La bandiera talebana è stata issata ormai ovunque nel Paese, e – almeno a parole- i talebani promettono di rispettare le donne, coloro che hanno collaborato con gli occidentali e di volere una transizione senza inutili spargimenti di sangue.

Un film che non avremmo mai voluto vedere, come la fuga da Kabul dei civili del 15 agosto, mentre in occidente si organizzava l’evacuazione dei propri connazionali e in Europa l’unica preoccupazione era la temuta fuga di rifugiati in cerca di protezione.

In questi giorni sono in tanti a interrogarsi sull’utilità o inutilità di questa guerra, altri cercano un colpevole, chi addebita il disastro agli Usa, chi alla Nato, chi agli stessi afgani che non hanno saputo tenersi la libertà e costruire solide istituzioni democratiche.

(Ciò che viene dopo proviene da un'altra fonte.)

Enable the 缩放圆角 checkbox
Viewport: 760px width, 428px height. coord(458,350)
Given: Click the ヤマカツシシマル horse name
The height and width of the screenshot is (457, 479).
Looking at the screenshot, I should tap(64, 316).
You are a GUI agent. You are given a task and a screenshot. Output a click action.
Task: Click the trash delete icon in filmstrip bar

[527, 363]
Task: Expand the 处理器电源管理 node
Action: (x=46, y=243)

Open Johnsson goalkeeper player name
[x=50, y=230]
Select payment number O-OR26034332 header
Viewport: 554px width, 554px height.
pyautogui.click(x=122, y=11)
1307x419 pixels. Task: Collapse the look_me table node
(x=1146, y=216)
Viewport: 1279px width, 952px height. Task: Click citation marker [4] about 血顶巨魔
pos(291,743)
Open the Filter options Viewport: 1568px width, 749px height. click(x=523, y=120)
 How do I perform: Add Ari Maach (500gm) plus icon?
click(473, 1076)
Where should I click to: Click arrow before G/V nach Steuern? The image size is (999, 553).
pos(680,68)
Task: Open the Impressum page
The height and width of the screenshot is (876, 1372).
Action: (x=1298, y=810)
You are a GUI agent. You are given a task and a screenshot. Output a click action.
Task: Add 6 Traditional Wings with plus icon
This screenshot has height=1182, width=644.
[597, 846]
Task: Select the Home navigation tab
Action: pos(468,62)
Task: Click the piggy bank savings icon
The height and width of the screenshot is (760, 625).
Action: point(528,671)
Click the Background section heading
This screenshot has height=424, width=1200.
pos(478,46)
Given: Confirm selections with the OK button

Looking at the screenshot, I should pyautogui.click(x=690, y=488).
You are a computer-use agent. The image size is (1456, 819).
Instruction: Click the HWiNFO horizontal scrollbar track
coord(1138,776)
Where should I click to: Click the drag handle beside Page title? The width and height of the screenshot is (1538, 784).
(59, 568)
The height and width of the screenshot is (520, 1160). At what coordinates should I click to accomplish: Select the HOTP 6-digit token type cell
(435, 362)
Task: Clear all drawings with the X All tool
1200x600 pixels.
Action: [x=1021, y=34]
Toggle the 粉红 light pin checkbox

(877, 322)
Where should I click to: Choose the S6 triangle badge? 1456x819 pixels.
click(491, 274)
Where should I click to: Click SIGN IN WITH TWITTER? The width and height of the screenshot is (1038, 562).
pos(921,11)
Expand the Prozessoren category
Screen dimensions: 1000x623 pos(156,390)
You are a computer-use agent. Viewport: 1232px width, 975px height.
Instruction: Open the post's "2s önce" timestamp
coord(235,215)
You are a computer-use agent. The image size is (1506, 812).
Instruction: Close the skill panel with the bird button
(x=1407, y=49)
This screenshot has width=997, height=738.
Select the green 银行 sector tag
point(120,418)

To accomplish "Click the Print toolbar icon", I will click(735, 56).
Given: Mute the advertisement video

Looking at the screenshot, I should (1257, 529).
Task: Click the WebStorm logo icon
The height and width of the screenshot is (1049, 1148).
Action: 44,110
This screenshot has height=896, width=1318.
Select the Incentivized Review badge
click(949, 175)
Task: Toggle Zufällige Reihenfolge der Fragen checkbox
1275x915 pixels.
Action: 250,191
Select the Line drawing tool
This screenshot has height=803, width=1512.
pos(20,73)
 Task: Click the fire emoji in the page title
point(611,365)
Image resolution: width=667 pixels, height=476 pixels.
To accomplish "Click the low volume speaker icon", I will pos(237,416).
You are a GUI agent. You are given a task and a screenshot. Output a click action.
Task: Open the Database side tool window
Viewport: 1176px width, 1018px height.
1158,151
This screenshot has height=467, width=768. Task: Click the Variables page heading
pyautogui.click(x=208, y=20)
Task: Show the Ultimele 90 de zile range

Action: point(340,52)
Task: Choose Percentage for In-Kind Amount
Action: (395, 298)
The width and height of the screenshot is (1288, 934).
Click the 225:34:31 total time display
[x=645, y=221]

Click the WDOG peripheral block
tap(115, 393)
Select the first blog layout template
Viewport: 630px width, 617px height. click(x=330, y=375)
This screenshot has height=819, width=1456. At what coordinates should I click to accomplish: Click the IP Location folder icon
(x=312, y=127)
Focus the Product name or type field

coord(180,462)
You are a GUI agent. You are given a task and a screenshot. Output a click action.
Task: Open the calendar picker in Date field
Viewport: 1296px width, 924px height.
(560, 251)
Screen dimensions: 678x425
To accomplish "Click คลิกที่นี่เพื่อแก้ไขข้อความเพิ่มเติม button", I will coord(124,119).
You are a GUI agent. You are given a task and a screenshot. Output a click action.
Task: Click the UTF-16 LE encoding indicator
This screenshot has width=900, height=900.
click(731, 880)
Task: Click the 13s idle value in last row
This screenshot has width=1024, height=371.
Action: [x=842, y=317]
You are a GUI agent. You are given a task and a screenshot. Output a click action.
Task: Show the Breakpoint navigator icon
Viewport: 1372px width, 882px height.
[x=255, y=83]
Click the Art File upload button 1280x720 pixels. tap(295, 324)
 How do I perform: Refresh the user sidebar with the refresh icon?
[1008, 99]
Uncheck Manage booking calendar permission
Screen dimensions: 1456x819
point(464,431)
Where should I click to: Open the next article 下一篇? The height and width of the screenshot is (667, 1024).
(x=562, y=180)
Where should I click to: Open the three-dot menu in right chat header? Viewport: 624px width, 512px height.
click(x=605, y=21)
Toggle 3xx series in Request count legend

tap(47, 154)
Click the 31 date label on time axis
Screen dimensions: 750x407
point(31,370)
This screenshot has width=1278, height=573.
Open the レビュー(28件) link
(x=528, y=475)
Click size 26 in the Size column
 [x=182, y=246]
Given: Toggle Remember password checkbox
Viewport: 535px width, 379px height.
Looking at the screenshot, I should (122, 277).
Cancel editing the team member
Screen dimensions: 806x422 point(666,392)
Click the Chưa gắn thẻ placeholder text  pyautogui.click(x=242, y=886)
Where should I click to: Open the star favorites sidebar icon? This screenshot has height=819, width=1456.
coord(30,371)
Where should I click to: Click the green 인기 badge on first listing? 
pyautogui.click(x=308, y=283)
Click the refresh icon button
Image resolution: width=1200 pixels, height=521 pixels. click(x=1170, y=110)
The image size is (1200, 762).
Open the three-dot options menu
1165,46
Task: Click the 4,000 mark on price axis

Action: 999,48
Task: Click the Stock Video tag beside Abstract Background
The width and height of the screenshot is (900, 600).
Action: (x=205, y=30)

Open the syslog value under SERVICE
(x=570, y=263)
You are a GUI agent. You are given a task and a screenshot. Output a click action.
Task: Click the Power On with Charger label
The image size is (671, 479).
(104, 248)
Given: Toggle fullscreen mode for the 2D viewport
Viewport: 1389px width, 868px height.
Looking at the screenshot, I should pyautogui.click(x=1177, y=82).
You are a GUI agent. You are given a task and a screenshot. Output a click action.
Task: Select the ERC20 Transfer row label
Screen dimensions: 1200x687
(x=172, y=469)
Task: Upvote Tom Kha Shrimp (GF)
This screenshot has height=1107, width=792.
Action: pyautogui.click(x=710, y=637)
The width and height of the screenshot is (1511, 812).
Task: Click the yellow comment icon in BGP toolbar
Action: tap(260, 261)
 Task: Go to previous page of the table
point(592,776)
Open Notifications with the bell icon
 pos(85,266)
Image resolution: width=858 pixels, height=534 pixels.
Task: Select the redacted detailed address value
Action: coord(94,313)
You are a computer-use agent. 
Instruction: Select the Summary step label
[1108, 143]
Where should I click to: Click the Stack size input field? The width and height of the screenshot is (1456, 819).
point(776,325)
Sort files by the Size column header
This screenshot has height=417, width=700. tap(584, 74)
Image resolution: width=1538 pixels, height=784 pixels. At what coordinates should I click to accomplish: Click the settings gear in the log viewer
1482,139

Verrà il momento per capire dove abbiamo sbagliato e verrà il momento per valutare chi avrà vantaggi geopolitici dal ritorno dei talebani in Afghanistan – vedi Pechino e la sua Via della Seta.

Per il momento resta solo il triste pianto di Kabul – la città che si spegne – e dei ventenni afgani.

E una riflessione, storica e geopolitica.

Dopo la Gran Bretagna e l’Unione Sovietica adesso anche gli Stati uniti hanno visto quanto difficile sia capire quel Paese fatto di montagne, l’incrocio tra Asia e Medio Oriente più strategico e ambito di sempre, quel Paese chi si conferma il Cimitero degli imperi.